Stéphane Mandard. Cet article est paru dans Le Monde (site web)

RISQUES INDUSTRIELS (1). CARACTERISTIQUES. RETOUR SUR L’INCENDIE DE L’USINE LUBRIZOL.

  • Mettre en place ou renforcer une démarche globale et transversale de gestion des risques de type ERM.
  • Créer ou renforcer une Fonction Risk Manager. 

A LIRE

📌Dans l’ouvrage  « Risk management. Organisation et positionnement de la fonction Risk Manager. Méthodes de gestion des risques. », Chapitre 1 / Histoire récente des risques, de la gestion des risques, de la FRM / De 2019 à aujourd’hui / 4 exemples / Du risque incendie au risque éthique : l’incendie de l’usine Lubrizol ; p.79.

📌Sur le blog ou ci-dessous, l’article publié dans le Monde consacré à l’incendie de l’usine Lubrizol.

📌 dans notre 2ème contenu de novembre « Risques Industriels (2), l’ article de Stéphane Mandard Risques industriels : les collectivités dressent le bilan de vingt ans d’« échec » de plans de prévention pour protéger les populations.

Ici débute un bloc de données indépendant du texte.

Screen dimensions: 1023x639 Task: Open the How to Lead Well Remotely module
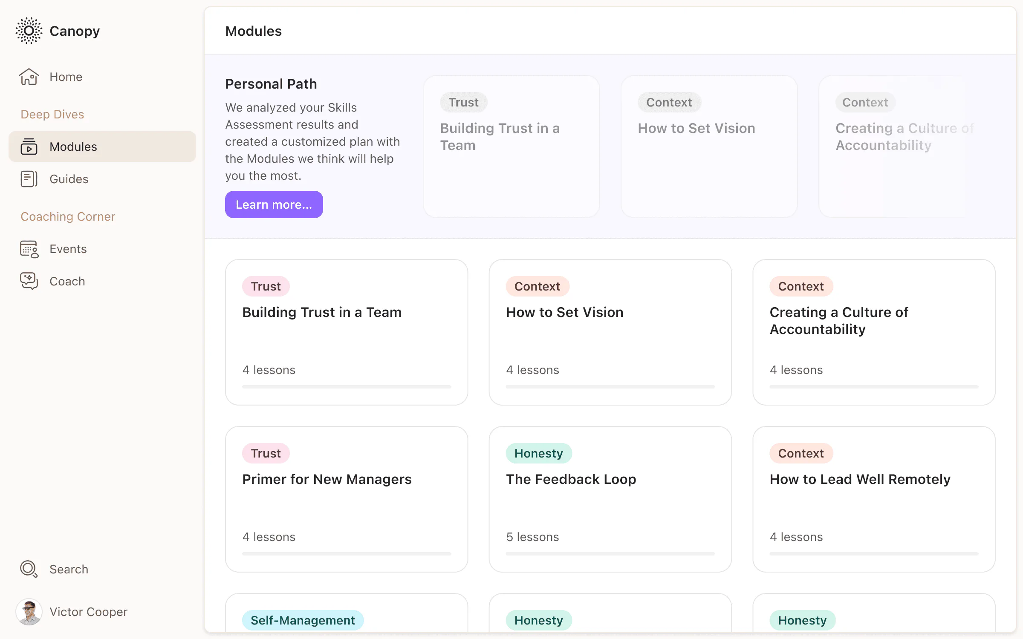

Incendie de Rouen : « L’actualité témoigne de l’élargissement de la nature et de l’ampleur des risques »

Caroline Aubry, enseignante en gestion du risque, décrit dans une tribune au « Monde » les facteurs qui ont placé cette discipline au cœur de la stratégie des entreprises.

Tribune.

L’actualité récente témoigne de l’élargissement de la nature et de l’ampleur des risques, qui fait aujourd’hui de sa gestion une variable stratégique de la réflexion des entreprises. Les cyber-attaques subies par Airbus ces derniers mois appartiennent à la catégorie des risques nouveaux ; le cyber-risque est d’ailleurs le premier cité par les entreprises dans le baromètre des risques de l’assureur Allianz.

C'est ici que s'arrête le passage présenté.